==== Excerto fornecido

É um trabalho de horários, de entrar à hora tal e sair passado tal tempo que ninguém pode apontar o que seja. Mas não é fácil. “Podemos fazer o horário em que ninguém nos diz nada. Mas há sempre o ‘olhe Manuela, faça-me um favorzinho’ ou um ‘Manuela, desculpe incomodar, mas…’ É que são pessoas tão simpáticas, que se preocupam comigo, com os meus filhos, com o meu bem-estar, que aquilo às tantas já não faz parte do trabalho, faz parte de viver”, tenta explicar. Fala de amizade e do respeito que nutre, a forma como se relaciona com quem vive no prédio. Em março teve umas férias em Nova Iorque, dez dias pagos por uma proprietária, cuja boa vontade também financiou a viagem a uma amiga de infância de Manuela, que vive na Cedofeita, freguesia do Porto.
Mais do que ser porteira, gostava de ser “um pássaro com asas” para, quando pretendesse, voar até Portugal e dar um beijinho à mãe e aos amigos.

========
==== Dados registados

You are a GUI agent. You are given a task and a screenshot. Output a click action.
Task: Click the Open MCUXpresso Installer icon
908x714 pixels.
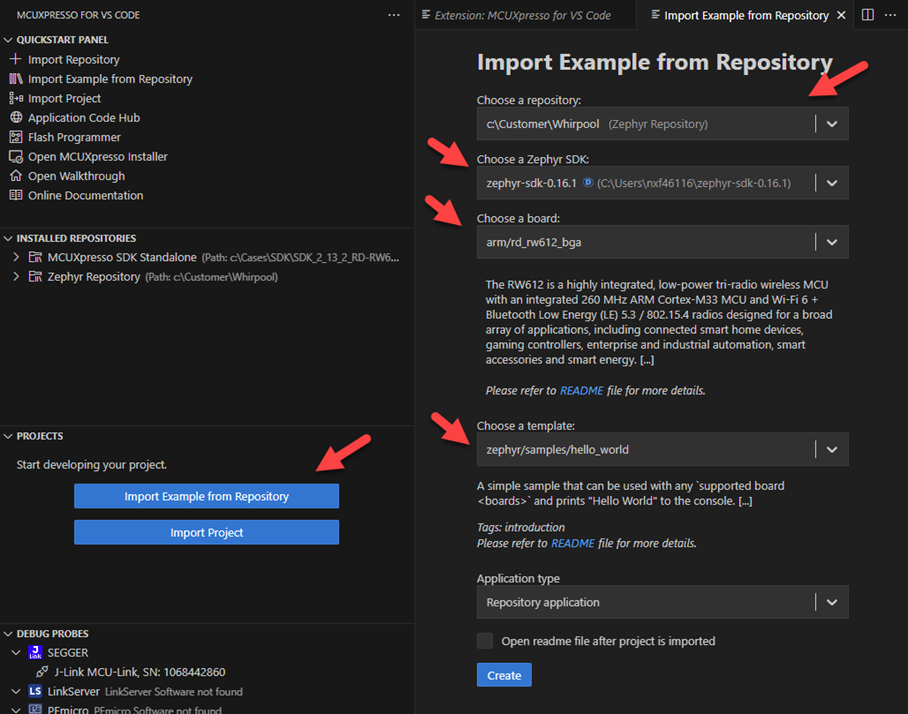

========

▶ Exercícios para resolver
**1.** Responde a estas perguntas sobre o excerto:
(a) Para onde foi Manuela de férias em março e quantos dias durou a viagem?
(b) Quem pagou essas férias?
(c) Mais do que porteira, o que gostava Manuela de ser?
**2.** Segundo Manuela, as pessoas do prédio preocupam-se com quê? Indica tudo o que o excerto refere.
O material acima não tem ligação ao excerto.

▶ Respostas escritas
**1.**
(a) Foi a Nova Iorque, durante dez dias.
(b) Uma proprietária.
(c) Um pássaro com asas.

**2.**
- Com ela própria
- Com os filhos dela
- Com o bem-estar dela